Je sais, cette affaire de Rolex commence à vous courir sur le haricot. Après tout, peut-être en fait-on on des tonnes pour une ânerie qui n’est jamais que l’une des dizaines quotidiennement proférées dans – et souvent par – nos médias. Ou encore un propos de table, l’un de ces trucs qu’on se dit en roulant des mécaniques. Il est vrai que celui-là a été énoncé à la télé par un type en tournée de promotion. De plus, il est un peu raide avec son petit côté Ancien régime. Mais voilà bien longtemps qu’on ne prend plus, en France, que les Bastille en ruines.

Séguéla aurait pu se lâcher encore plus. Il aurait pu dire qu’on a raté sa vie à 50 ans si on n’a pas fait fortune en vendant du vent à des millions de gogos comme vous et moi, ou quand on n’a pas inventé la légende du petit père des Français sur fond de campagne à clocher ou encore quand on n’a joué les marieuses dans le roman à l’eau de rose offert au peuple par l’Elysée sous Sarkozy. De fait, on l’imagine mal disant qu’on a raté sa vie quand on n’a pas écrit La Comédie humaine à 50 ans. Je le sens pas branché Balzac, le Séguéla. Il est vrai qu’à 50 ans, Balzac avait déjà écrit l’essentiel de la Comédie, mais il n’avait plus qu’une année à vivre, ce qui n’est pas encourageant.

Bref, la Rolex était un raccourci – le sens du slogan, ça ne se perd pas. Ce que voulait dire Séguéla, c’est que la vie ne vaut pas la peine d’être vécue si on n’est pas du côté du manche. Et ça, il n’est pas le seul à le penser. Si son aveu a déclenché un tel torrent d’indignation, c’est précisément parce qu’il est un aveu. Et qu’il ne vaut pas que pour lui. En se mettant à table, Séguéla a vendu un secret de famille. Le truc que tout le monde savait mais dont on ne parlait pas. Les nouveaux aristos n’ont ni manières, ni états d’âme.
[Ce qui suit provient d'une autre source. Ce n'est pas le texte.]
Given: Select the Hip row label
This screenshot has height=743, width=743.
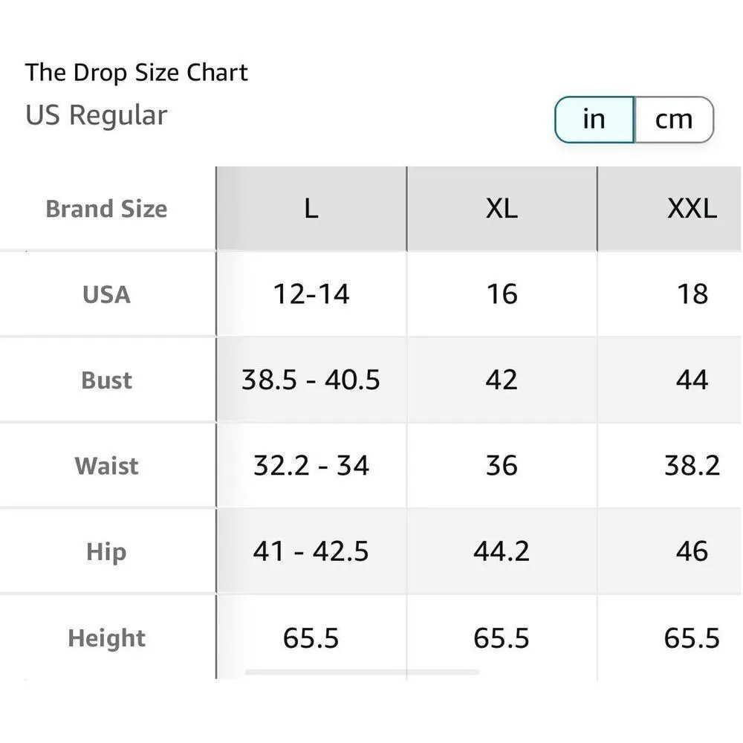Looking at the screenshot, I should click(106, 552).
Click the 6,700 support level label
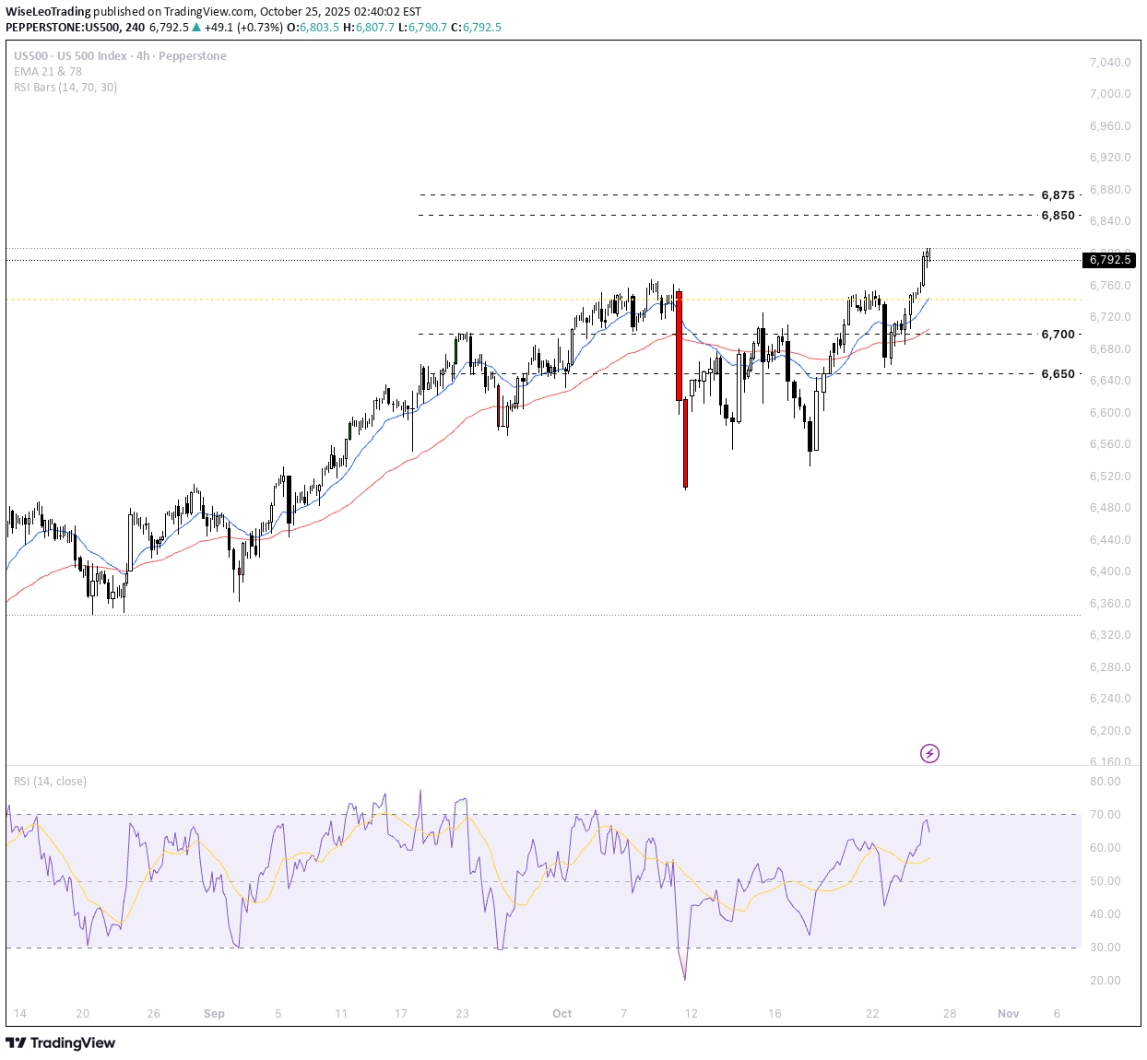The width and height of the screenshot is (1147, 1060). coord(1056,335)
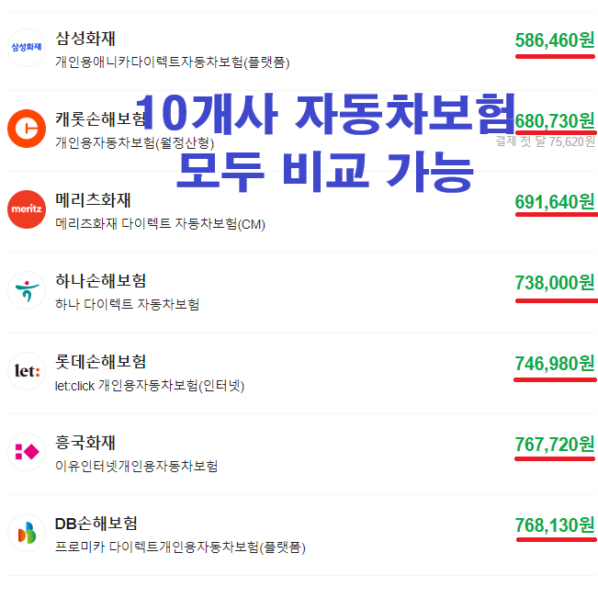Open the 메리츠화재 insurer name
The height and width of the screenshot is (598, 598).
pos(93,200)
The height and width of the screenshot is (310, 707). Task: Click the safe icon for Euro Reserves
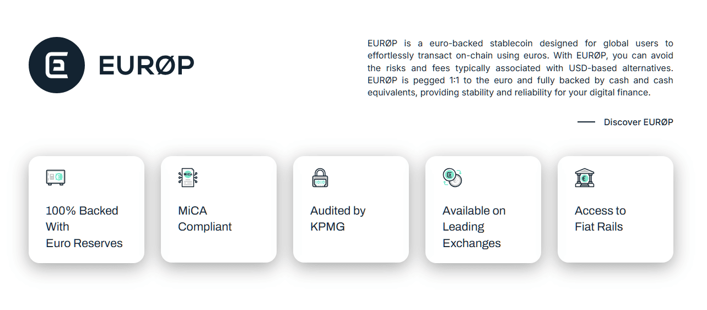pos(56,178)
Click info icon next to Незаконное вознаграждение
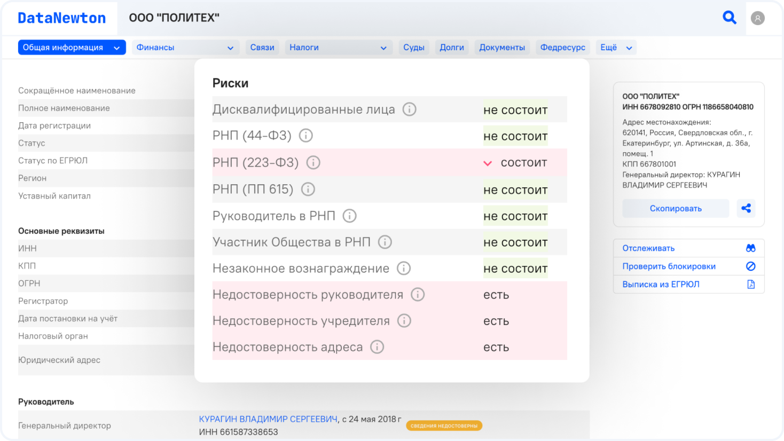Viewport: 784px width, 441px height. [x=404, y=269]
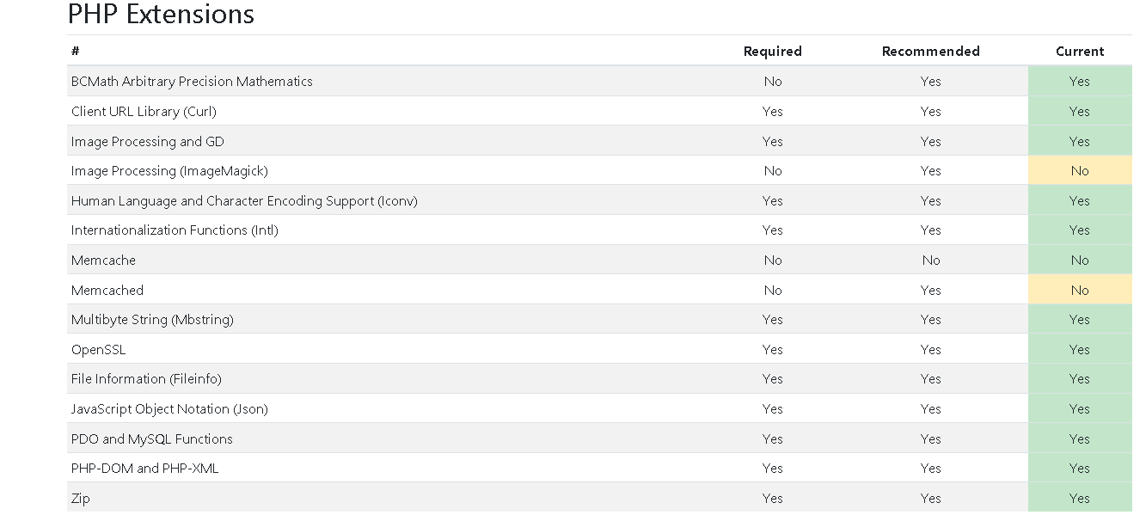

Cette version adoucie de la recette séguéliste du bonheur est le signe de ralliement d’une nouvelle classe qu’on n’oserait plus appeler élite et qu’il serait désobligeant de qualifier de nomenklatura. Les contours de ce gotha sont difficiles à définir dès lors que s’y croisent journalistes et politiques, amuseurs et éditeurs, avocats et cultureux, communicants et financiers. Tous les membres de ces estimables corporations n’en sont pas, loin s’en faut. L’appartenance à ce groupe qui a pour particularité d’estimer que les privilèges dont il jouit sont légitimes a quelque chose à voir avec le pouvoir symbolique, c’est-à-dire avec l’existence médiatique. Pour Séguéla, une vie qui vaut la peine d’être vécue est une vie en vue. Cette visibilité n’est pas le plus-produit, elle est le produit lui-même. Elle se paye. Elle se vend. Il faut être bankable, dirait PPDA, ce qui signifie que des milliers, voire des millions de quidams sont prêts à débourser le prix d’un magazine ou à passer des heures devant leur télévision – et les spots publicitaires afférents – pour tout savoir de vos hautes pensées ou, plus fréquemment, de vos amours et turpitudes cachées. Il n’y a plus des exploités et des exploiteurs mais des regardeurs et des regardés, des spectateurs et des acteurs. Si vous passez à la télé, peu importe que vous n’ayez pas les moyens de vous payer la Rolex – on se fera un plaisir de vous la prêter.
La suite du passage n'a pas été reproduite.